Namun setidaknya ada tiga masalah fatal dalam argumen Rusia. Pertama, bukti bahwa warga negara Rusia telah diancam masih sangat lemah. Kedua, doktrin R2P tidak memperbolehkan pendudukan atau aneksasi dan harus disetujui Dewan Keamanan PBB. Dan yang terakhir, dalam “rancangan” kebijakan luar negeri Rusia yang disebutkan di atas, Putin menyatakan dengan tegas bahwa “intervensi militer dan bentuk campur tangan lainnya” yang melemahkan kedaulatan negara “dengan dalih menerapkan konsep ‘tanggung jawab untuk melindungi’ tidak dapat diterima. ”
Untuk laporan hukum internasional ini, kita sekarang harus mempertimbangkan potensi konsekuensi hukum dari jatuhnya pesawat Malaysia Airlines penerbangan MH17. Beberapa minggu sebelum tragedi yang tak terkatakan itu, terdapat indikasi bahwa Rusia telah meningkatkan masuknya senjata berat, mungkin termasuk baterai rudal permukaan-ke-udara Buk yang kemungkinan besar akan menjatuhkan pesawat tersebut.

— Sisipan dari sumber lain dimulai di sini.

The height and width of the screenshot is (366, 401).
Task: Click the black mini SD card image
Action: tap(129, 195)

Penembakan jatuh MH17 mungkin termasuk dalam kejahatan perang. Menurut ICC, kejahatan perang termasuk dengan sengaja menargetkan orang-orang yang tidak ambil bagian dalam permusuhan. “Dalam konteks ini,” kata Profesor Stephen Hall, “‘disengaja’ berarti menembakkan rudal ke pesawat tanpa mengambil langkah yang wajar untuk membuktikan bahwa pesawat tersebut bukan pesawat sipil.”

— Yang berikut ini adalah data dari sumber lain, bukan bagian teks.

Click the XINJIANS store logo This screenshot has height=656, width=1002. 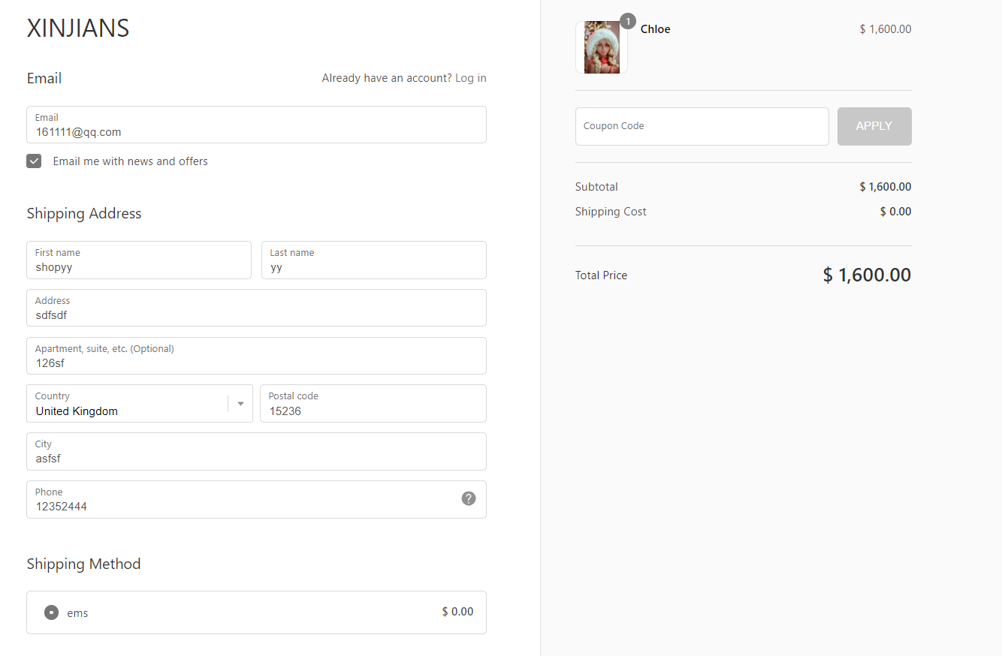(x=78, y=29)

Dalam kasus ini, tanggung jawab pidana akan timbul tidak hanya pada individu yang memberikan perintah untuk menembak dan mereka yang menekan tombol, namun mungkin juga pada atasan yang memiliki kewenangan dan kendali efektif untuk dengan sengaja mengarahkan serangan tersebut.
Jika terbukti memasok persenjataan dan pengetahuan kepada pemberontak yang menyebabkan jatuhnya MH17, Kremlin dapat dianggap melanggar Konvensi Jenewa Keempat (berkaitan dengan perlindungan warga sipil pada saat perang) . serta tuduhan hak asasi manusia lainnya dengan memicu gerakan separatis pro-Rusia. Pelanggaran hak asasi manusia yang sedang berlangsung di Ukraina oleh kedua belah pihak patut mendapat pertimbangan tersendiri.
Sebagai puncak dari kegagalan hukum selama satu dekade atas pengambilalihan Yukos secara ilegal oleh Rusia, pengadilan arbitrase internasional di Den Haag mengeluarkan putusan yang merugikan Rusia bulan lalu dengan nilai sebesar $50 miliar. Sebagai tanggapan, anggota parlemen Rusia menyatakan bahwa “ada kebutuhan mendesak untuk meninjau seluruh perjanjian, piagam, dan konvensi internasional yang ditandatangani,” yang menunjukkan bahwa sikap Kremlin yang memamerkan hukum internasional baru-baru ini tidak akan berkurang dalam waktu dekat.
Apa pun keuntungan geopolitik jangka pendek yang diperoleh Ukraina, Rusia telah selamanya mencoreng reputasinya sebagai pembela hukum internasional. Jika perubahan kebijakan luar negeri Rusia baru-baru ini memang merupakan bagian dari gerakan yang lebih besar untuk membentuk alternatif politik, ekonomi, dan bahkan budaya terhadap negara-negara Barat yang dekaden, maka rekam jejak Rusia yang suka berperang dan mengabaikan hukum internasional akan mempersulit upaya mencari sekutu di pengadilan, terutama di tengah meningkatnya isolasi sanksi internasional.
Mark Lawrence Schrad adalah penulis “Politik Vodka: Alkohol, Otokrasi, dan Sejarah Rahasia Negara Rusia,” dan direktur studi Rusia dan asisten profesor ilmu politik di Universitas Villanova.